* _Selection_:
Benjamin Britten (1913-1976) String Quartets Vol. 2 What's in a name? Is it just piquant coincidence that one of Britain's greatest composers was called -...
Benjamin Britten
(1913-1976)
String Quartets Vol. 2
What's in a name? Is it just piquant coincidence that one of Britain's
greatest composers was called - Britten? Benjamin Britten's beloved mother
certainly saw significance in her married surname: extolling the 'three Bs' -
Bach, Beethoven and Brahms - she was 'determined' the fourth would be Britten.
Benjamin was her fourth child, born, auspiciously, on November 22nd: St
Cecilia's Day, feast day of the patron saint of music.
The future composer's childhood home faced the North Sea in Lowestoft,
the most easterly town in Britain. Britten loved his native Suffolk, feeling
'firmly rooted in this glorious county'; he could have added the words of
fisherman Peter Grimes in his most famous opera '...by familiar fields, marsh
and sand, ordinary streets, prevailing wind'. What drew Britten and his lover
and muse, the tenor Peter Pears, back from their new life in America in the
early 1940s? Britten's rediscovery of the Suffolk poet George Crabbe, whose The
Borough inspired Peter Grimes. Where did Britten and Pears
settle? That very 'Borough', Aldeburgh, another Suffolk coastal town which,
thanks to Britten, has been home since 1948 to one of Britain's finest music
festivals. He found 'working becomes more and more difficult away from that
home'.
A quintessentially English, provincial composer, then? Far from it.
After Britten's death The Times acclaimed him 'the first British
composer to capture and hold the attention of musicians and their audiences the
world over'. Britten's technical brilliance and openness to continental trends
distinguished him from the start. In the 1920s the precocious 13-year-old -
pianist, viola-player and already prolific composer (shades of Mozart) - was
fortunate to find a composition teacher in Frank Bridge, virtually the only
British composer with a sympathy for the central European avant-garde of
Schoenberg, Berg and Bartok, or neo-classical Stravinsky. To those models
Britten added Mahler and Shostakovich. No wonder the conservative Royal College
of Music, which he attended from 1930, suffered culture shock, especially when
Britten proposed to use a travel grant to study with Berg. (He didn't.)

* _Data block_:

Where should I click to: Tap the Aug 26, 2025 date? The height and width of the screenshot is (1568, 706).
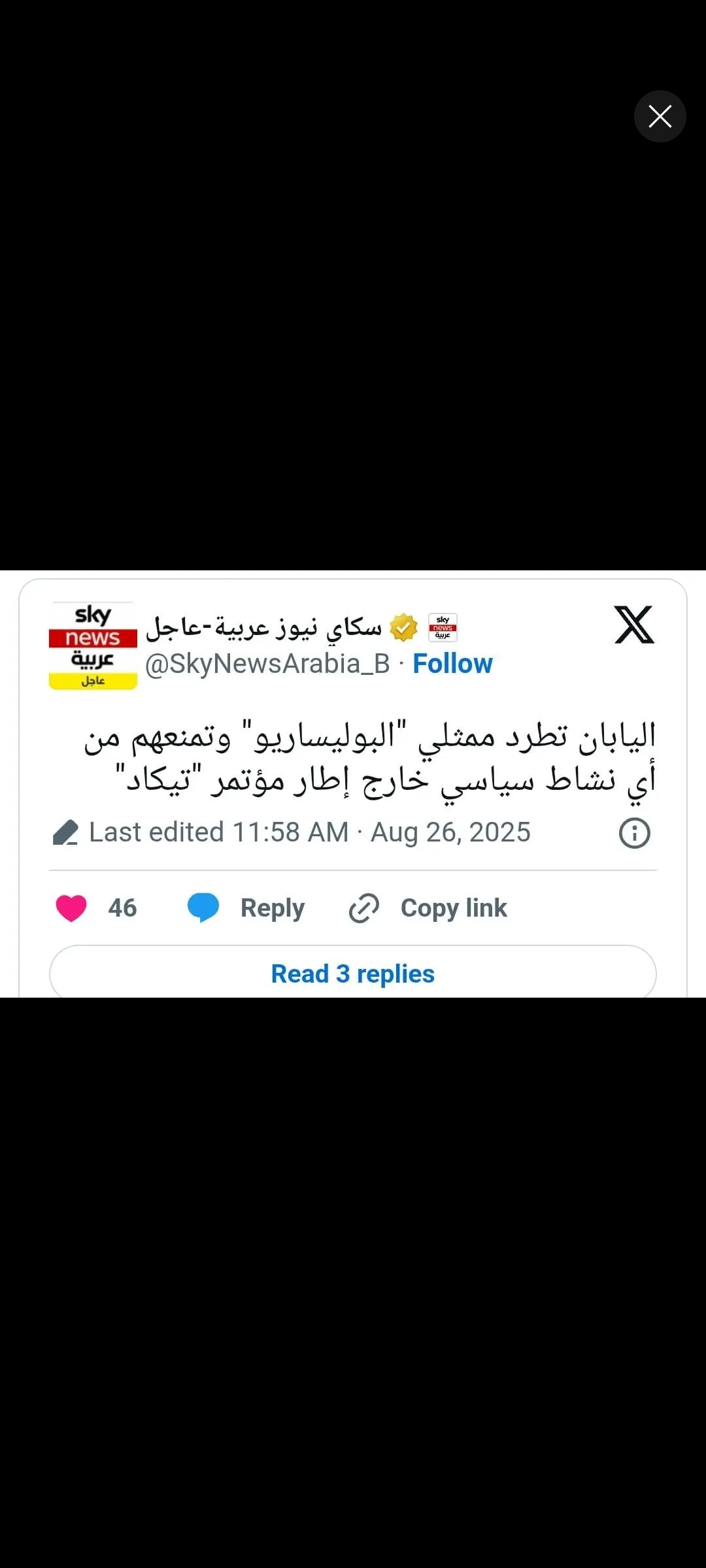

* _Exercise details_: Please retype the passage about Benjamin Britten above without changes, from "The future composer's" up to and including "Far from it.".

* _Completed task_:
The future composer's childhood home faced the North Sea in Lowestoft,
the most easterly town in Britain. Britten loved his native Suffolk, feeling
'firmly rooted in this glorious county'; he could have added the words of
fisherman Peter Grimes in his most famous opera '...by familiar fields, marsh
and sand, ordinary streets, prevailing wind'. What drew Britten and his lover
and muse, the tenor Peter Pears, back from their new life in America in the
early 1940s? Britten's rediscovery of the Suffolk poet George Crabbe, whose The
Borough inspired Peter Grimes. Where did Britten and Pears
settle? That very 'Borough', Aldeburgh, another Suffolk coastal town which,
thanks to Britten, has been home since 1948 to one of Britain's finest music
festivals. He found 'working becomes more and more difficult away from that
home'.
A quintessentially English, provincial composer, then? Far from it.